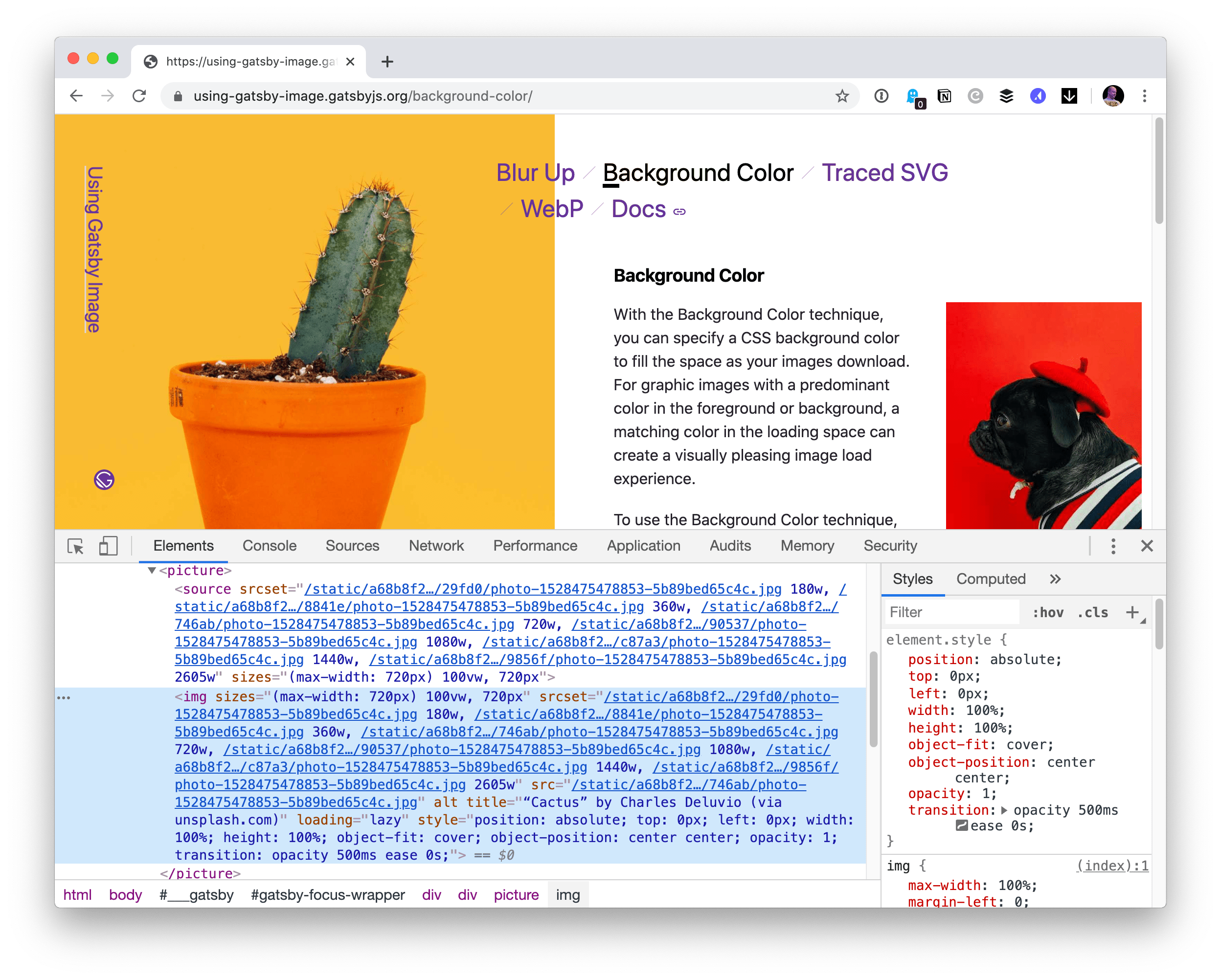Bookmark page with the star icon
Viewport: 1221px width, 980px height.
coord(841,96)
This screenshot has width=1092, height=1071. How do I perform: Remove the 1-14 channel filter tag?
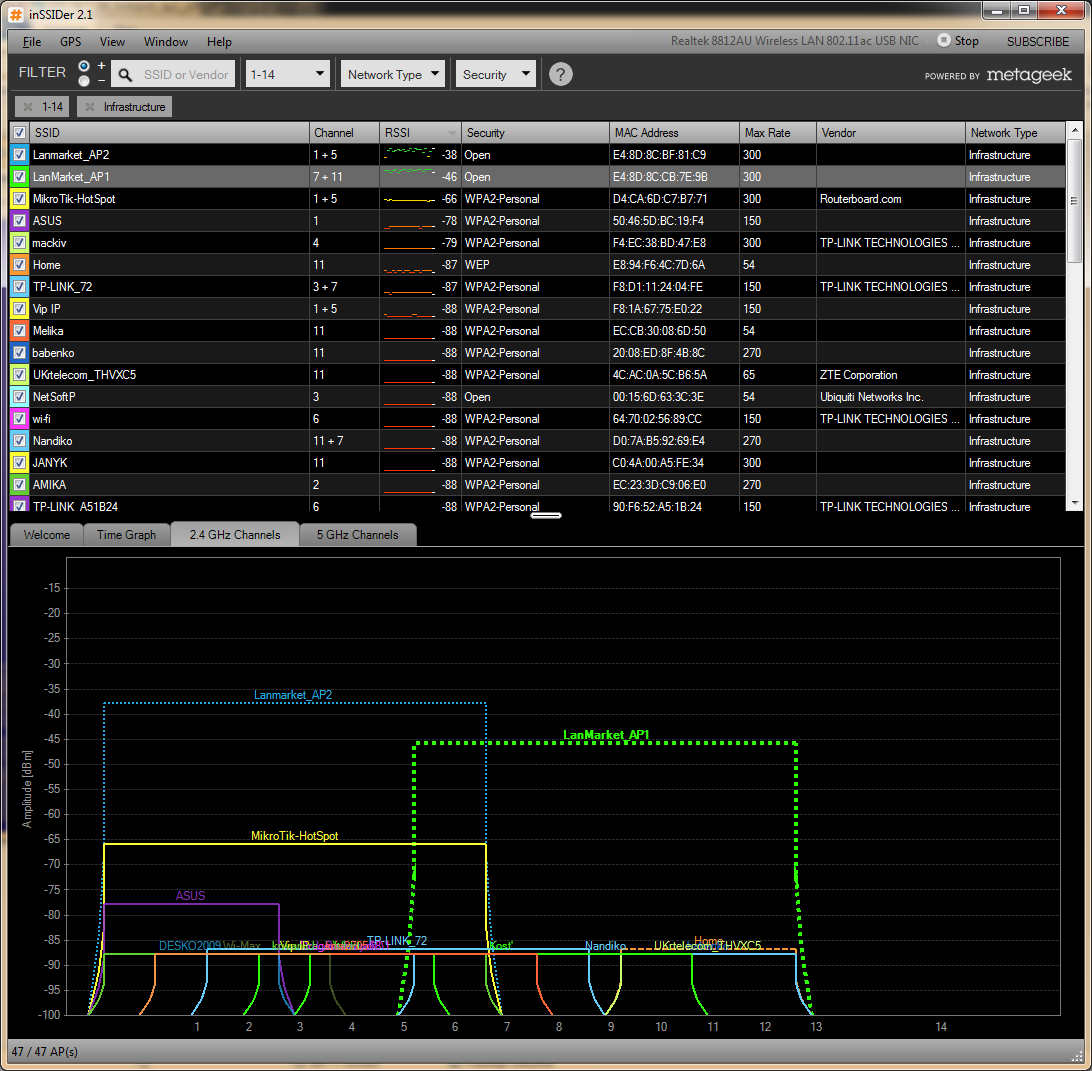point(28,107)
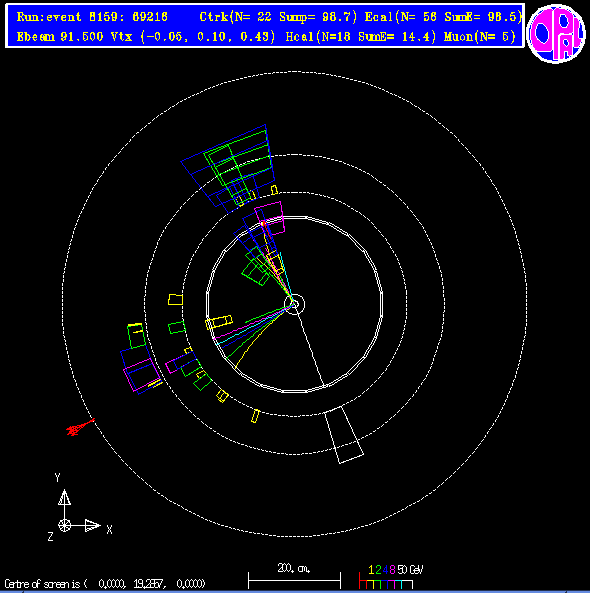
Task: Click the Hcal SumE readout
Action: tap(361, 37)
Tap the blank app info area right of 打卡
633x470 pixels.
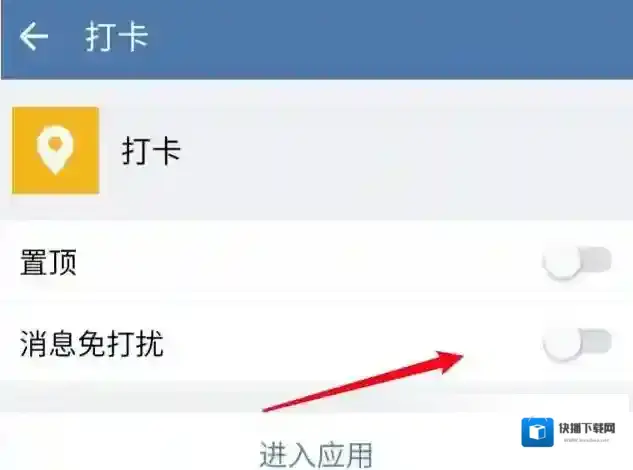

Goal of the exercise: Starting with the line containing "This screenshot has" and going on through the end of the data, change "blank" to "empty" and give those lines again with nothing else altered. Leave the pictures out of your answer.

Right answer:
This screenshot has width=1092, height=1071. How do I perform: Remove the 1-14 channel filter tag?
point(28,107)
Task: Click the Hcal SumE readout
Action: tap(361, 37)
Tap the empty app info area right of 打卡
633x470 pixels.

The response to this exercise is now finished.